From: Danila Kutenin <kutdanila@yandex.ru>
Date: Sun, 22 May 2022 10:34:33 +0000 (+0000)
Subject: [lazy] Optimize ZSTD_row_getMatchMask for level 8-10
X-Git-Tag: v1.5.4^2~210^2~3
X-Git-Url: http://git.ipfire.org/cgi-bin/gitweb.cgi?a=commitdiff_plain;h=e11783b04d1c49678bb4f95a4ecaa26323bd823d;p=thirdparty%2Fzstd.git

[lazy] Optimize ZSTD_row_getMatchMask for level 8-10

We found that movemask is not used properly or consumes too much CPU.
This effort helps to optimize the movemask emulation on ARM.

For level 8-9 we saw 3-5% improvements. For level 10 we say 1.5%
improvement.

The key idea is not to use pure movemasks but to have groups of bits.
For rowEntries == 16, 32 we are going to have groups of size 4 and 2
respectively. It means that each bit will be duplicated within the group

Then we do AND to have only one bit set in the group so that iteration
with lowering bit `a &= (a - 1)` works as well.
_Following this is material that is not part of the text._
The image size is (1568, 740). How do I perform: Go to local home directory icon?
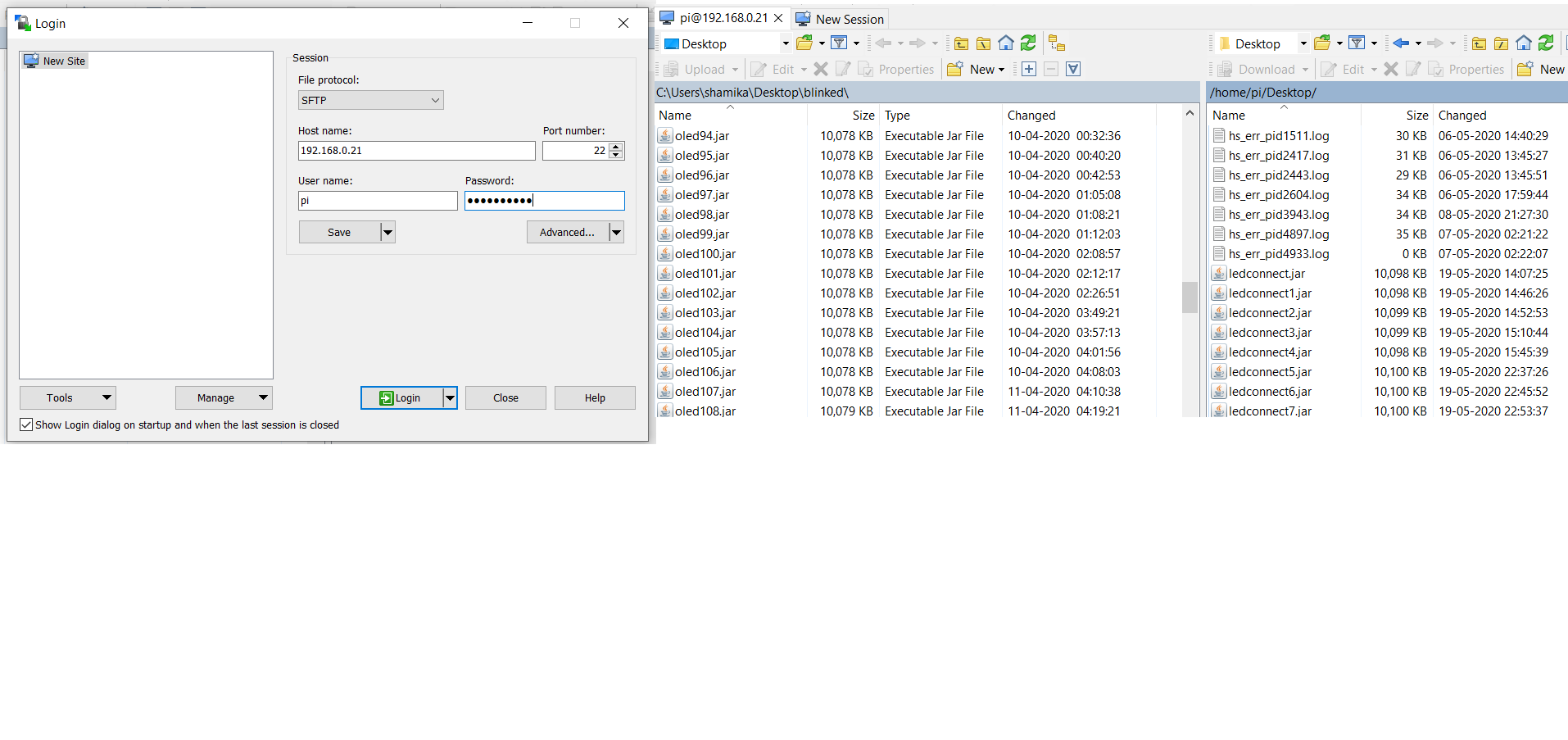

Also, aarch64 does not have rotate instructions for 16 bit, only for 32
and 64, that's why we see more improvements for level 8-9.

vshrn_n_u16 instruction is used to achieve that: vshrn_n_u16 shifts by
4 every u16 and narrows to 8 lower bits. See the picture below. It's
also used in
[Folly](https://github.com/facebook/folly/blob/c5702590080aa5d0e8d666d91861d64634065132/folly/container/detail/F14Table.h#L446).
It also uses 2 cycles according to Neoverse-N{1,2} guidelines.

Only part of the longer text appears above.